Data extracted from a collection

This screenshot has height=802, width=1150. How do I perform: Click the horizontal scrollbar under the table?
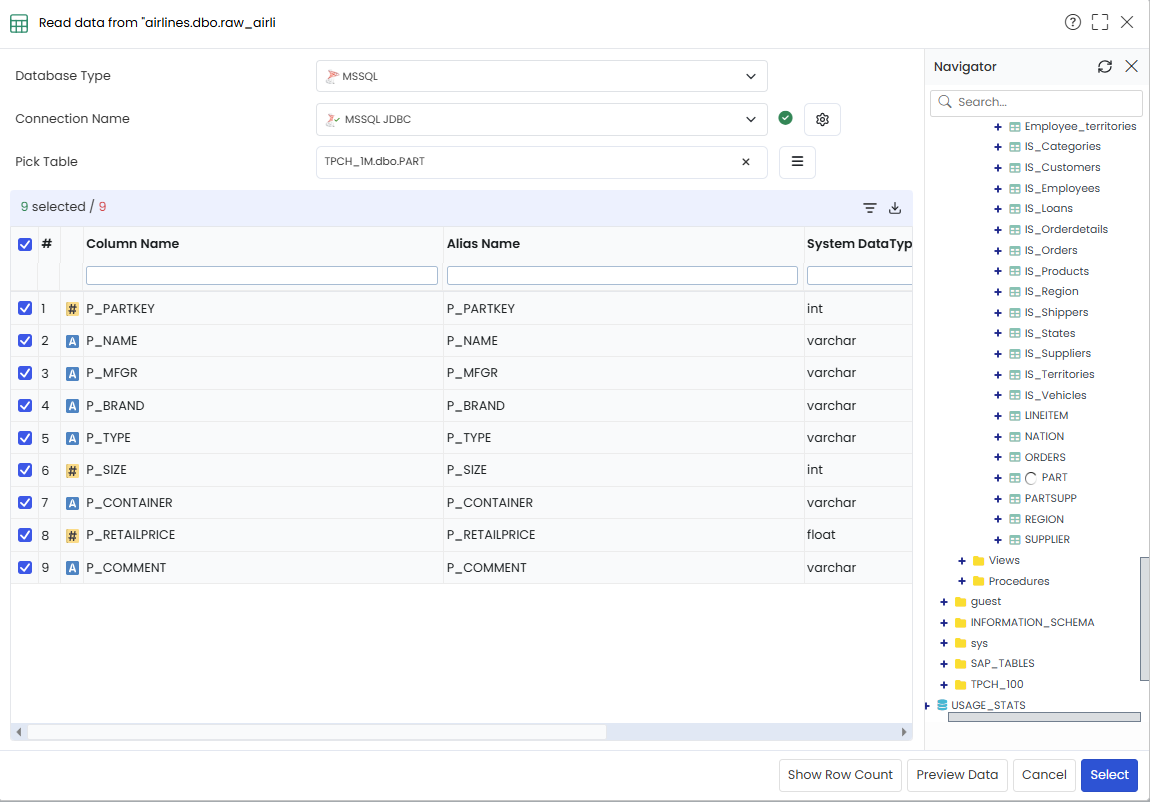point(317,732)
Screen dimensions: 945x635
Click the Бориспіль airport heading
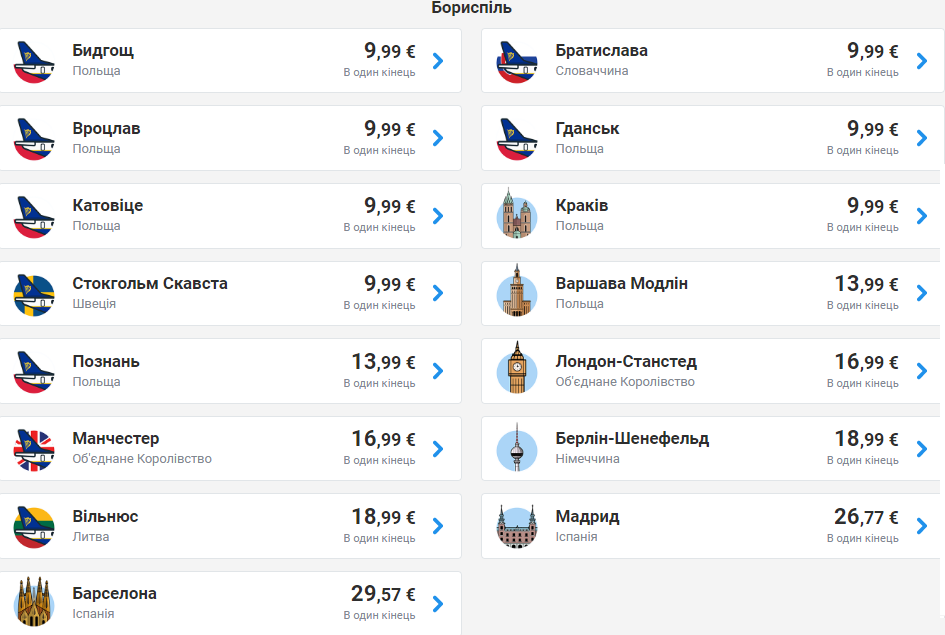pyautogui.click(x=472, y=8)
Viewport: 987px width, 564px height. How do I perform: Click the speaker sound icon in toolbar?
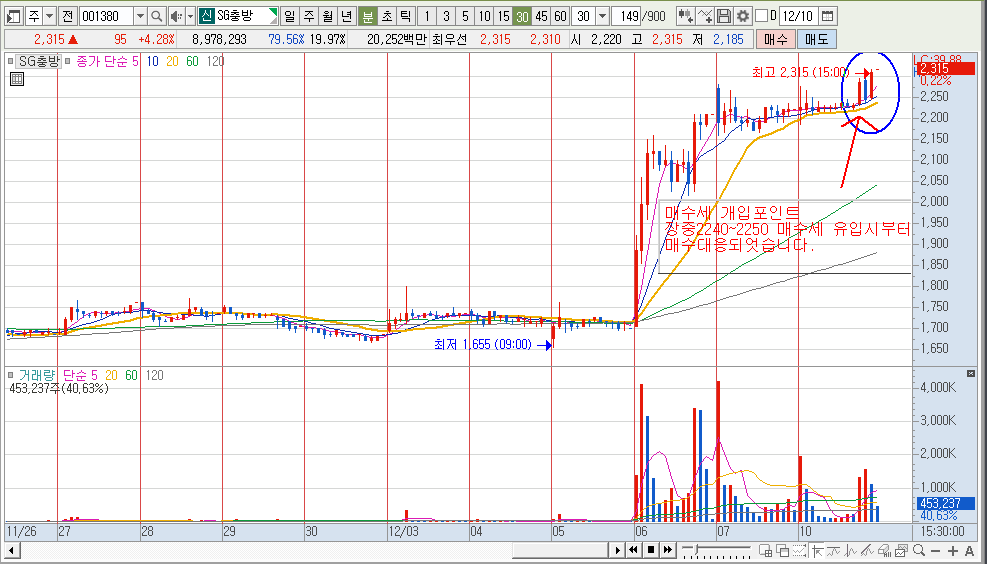point(175,16)
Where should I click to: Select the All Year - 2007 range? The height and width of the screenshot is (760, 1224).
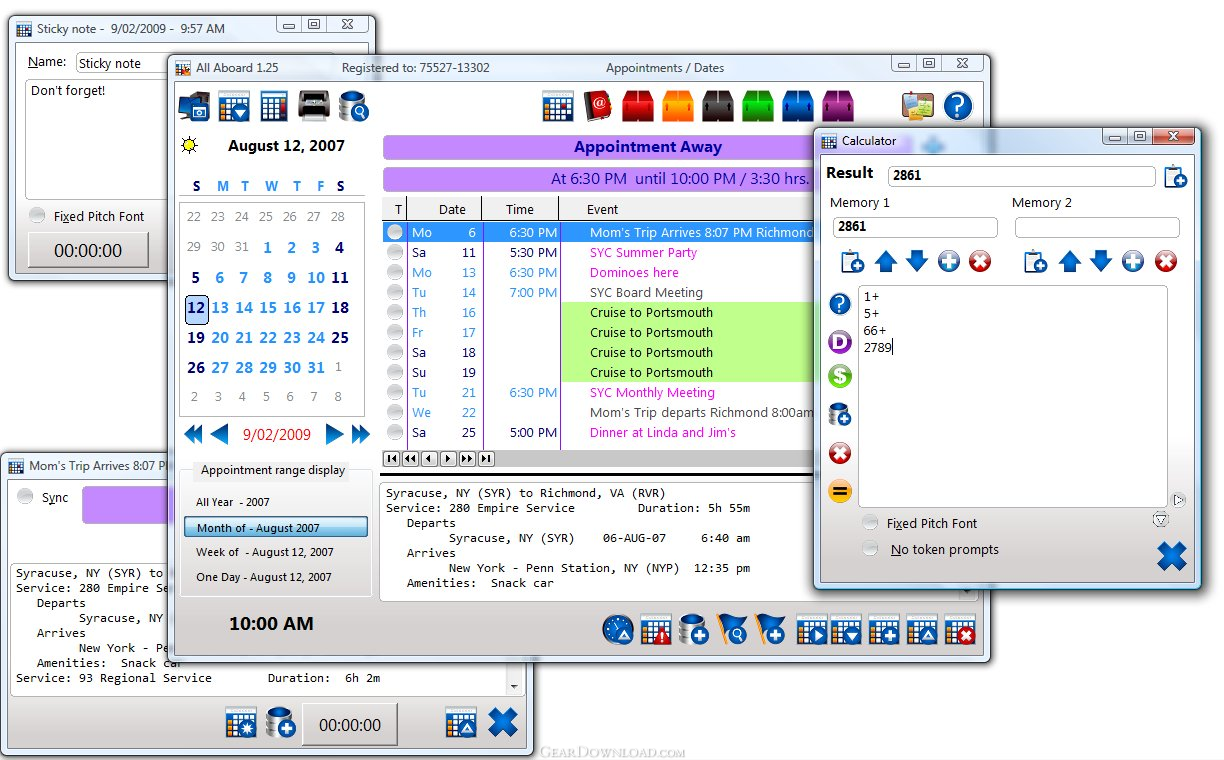pos(233,503)
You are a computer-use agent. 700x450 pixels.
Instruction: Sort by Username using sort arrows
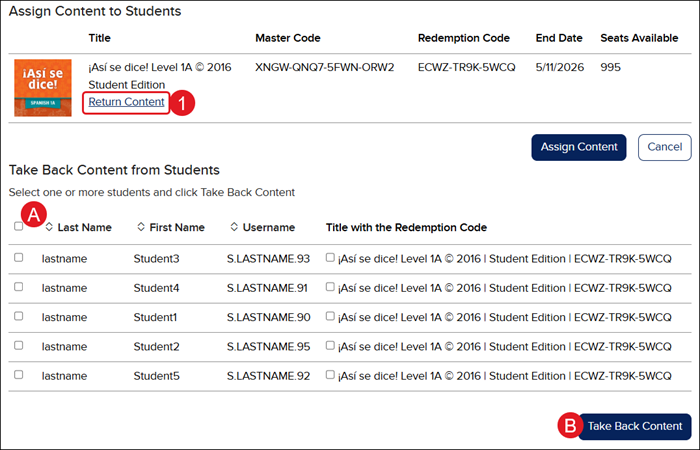point(234,228)
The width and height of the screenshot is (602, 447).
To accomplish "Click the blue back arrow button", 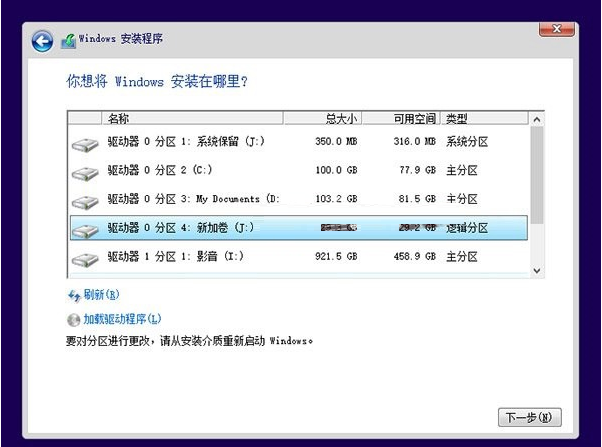I will 42,40.
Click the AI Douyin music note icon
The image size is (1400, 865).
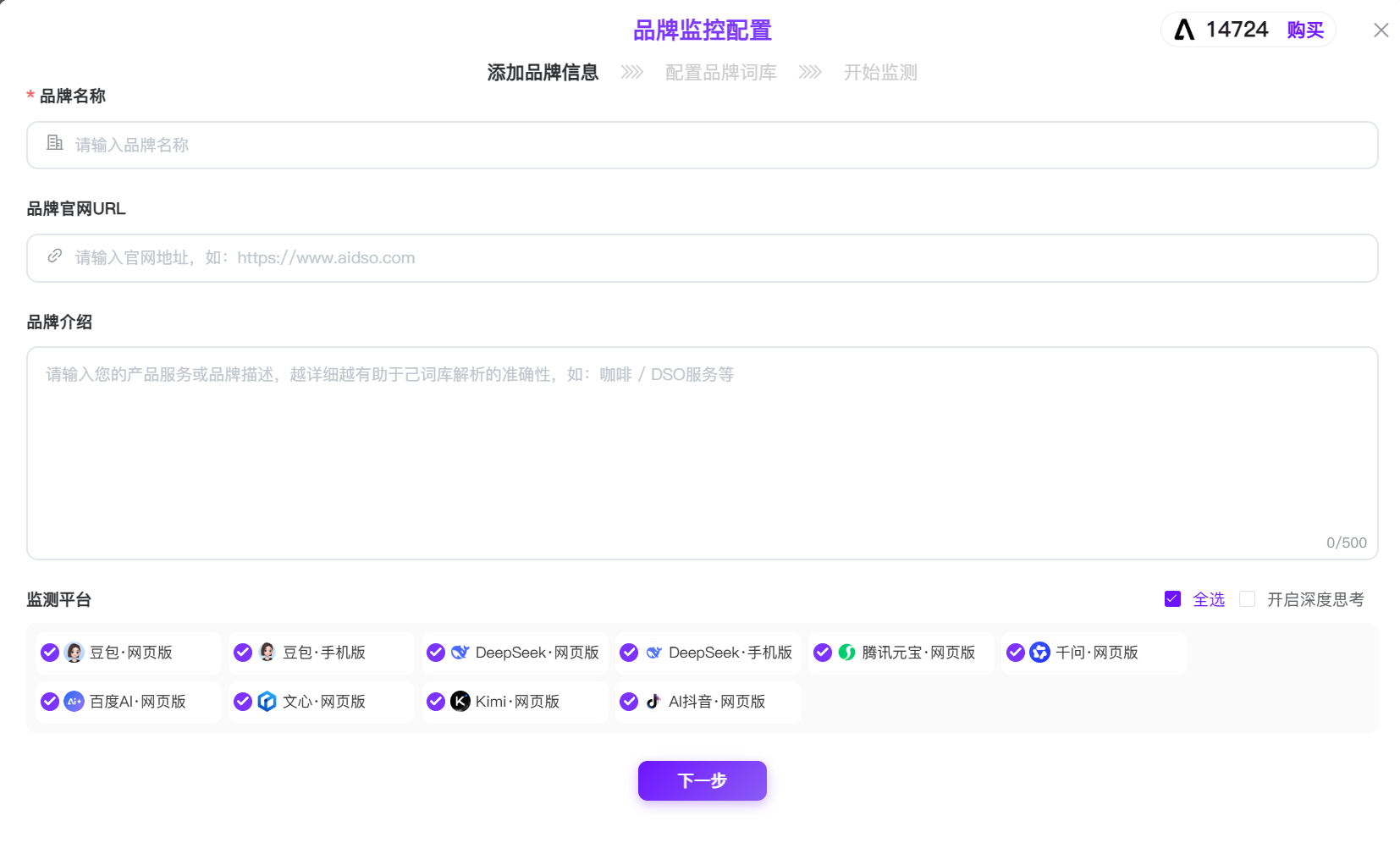(653, 702)
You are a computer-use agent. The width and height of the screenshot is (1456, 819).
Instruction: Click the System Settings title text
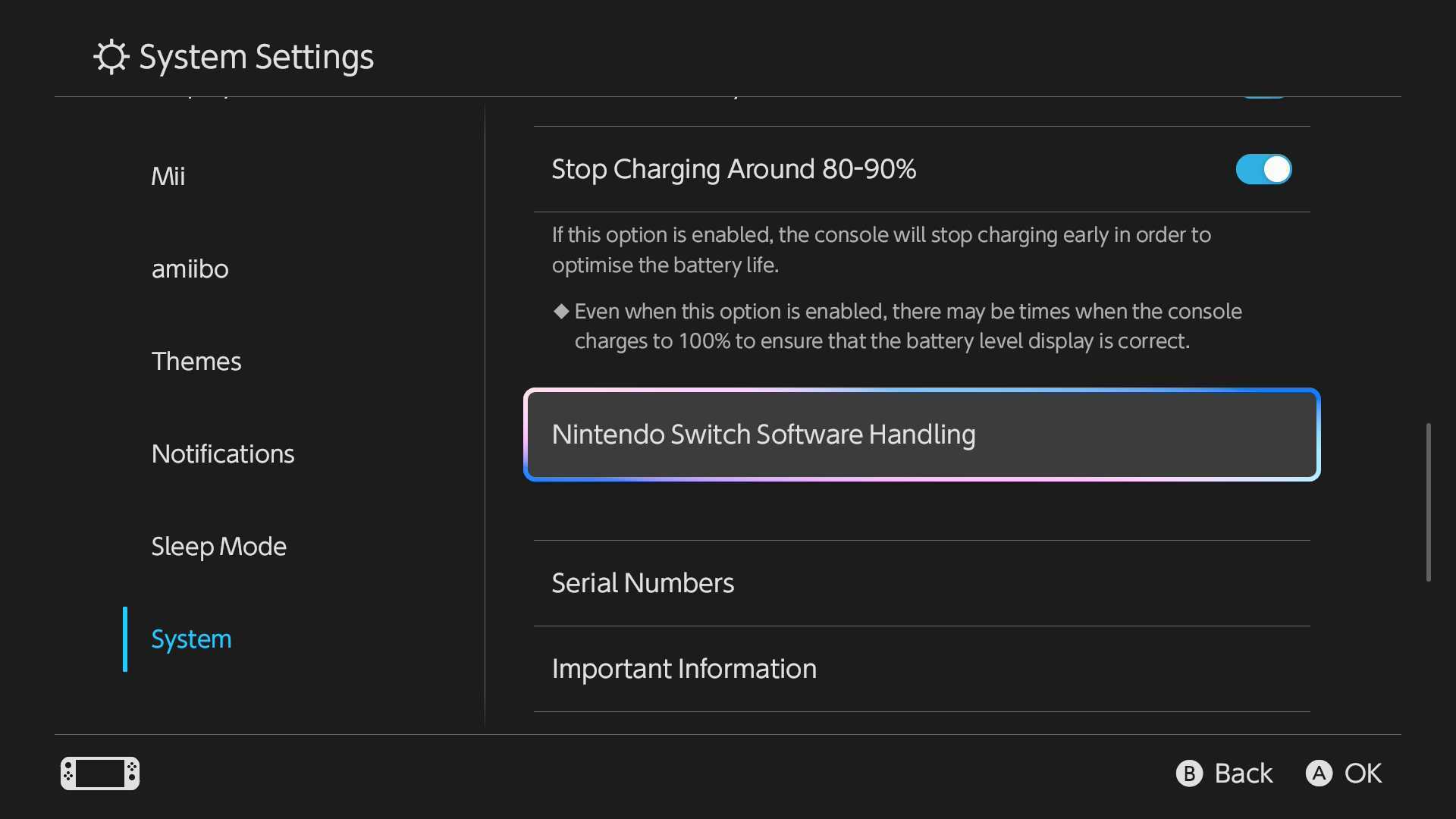[256, 57]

* Work instruction *
Search the entries for the word "agent", then gather every line that has it.

* Task response *
You are a computer-use agent. 700x450 pixels.
You are a computer-use agent. The width and height of the screenshot is (1456, 819).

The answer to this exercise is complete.